Quando parlava degli anarchici li definiva come dei miserabili che aiutavano chi era più miserabile di loro. Questo voleva essere lei. Lei che eri contro ogni tipo di violenza.
Quando a casa si discuteva sugli attentati, sugli omicidi che in quegli anni riempivano le pagine dei giornali lei prendeva le distanze recitando a memoria il credo di Malatesta: «L’idea centrale dell’anarchismo è l’eliminazione della violenza dalla vita sociale: è l’organizzazione dei rapporti sociali fondati sulla libera volontà dei singoli, senza l’intervento del gendarme. Perciò siamo nemici del capitalismo che appoggiandosi sulla protezione dei gendarmi costringe i lavoratori a lasciarsi sfruttare dai possessori dei mezzi di produzione o anche a restare oziosi e a patire la fame quando i padroni hanno interesse a sfruttarli. Perciò siamo nemici dello Stato che è l’organizzazione coercitiva, cioè violenta, della società. La violenza è giustificabile solo quando è necessaria per difendere se stesso e gli altri contro la violenza. Dove cessa la necessità comincia il delitto».

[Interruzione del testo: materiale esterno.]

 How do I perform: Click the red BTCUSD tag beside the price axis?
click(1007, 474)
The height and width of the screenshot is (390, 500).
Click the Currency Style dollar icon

Era anarchica mia madre, ma non nell’accezione che la maggior parte delle persone dà a questo termine. Da quello che mi ricordo io, ma soprattutto da quello che mi hanno raccontato papà, zia Carla, zia Moira e ora Daniele, non amava l’ordine costituito e le interessava il punto di vista di ogni singola persona. Soprattutto dei border line. C’era di sicuro in lei una visione romantica dell’anarchia, identificata con l’emarginazione come un’esclusione totale, assoluta dalla società, dalle convenzioni dominanti. Non era mai stata interessata a far parte di questo o quel movimento pur condividendone gli obiettivi, perchè era attratta dall’individuo, da quelle donne e uomini apparentemente senza tempo, che restavano ai margini. Le uniche persone che secondo lei conservavano la purezza originaria. E anche lei volevi vivere ai margini. «Aveva una forte propensione ad auto-escludersi», mi ha sempre detto zia. «Non credo si sia mai sentita completamente a suo agio nel movimento. Nelle nostre battaglie lei c’era sempre, ma non faceva parte del gruppo. Il suo essere anarchica e per giunta individualista si prestava benissimo anche a non rompere con nessuna delle componenti della propria esistenza».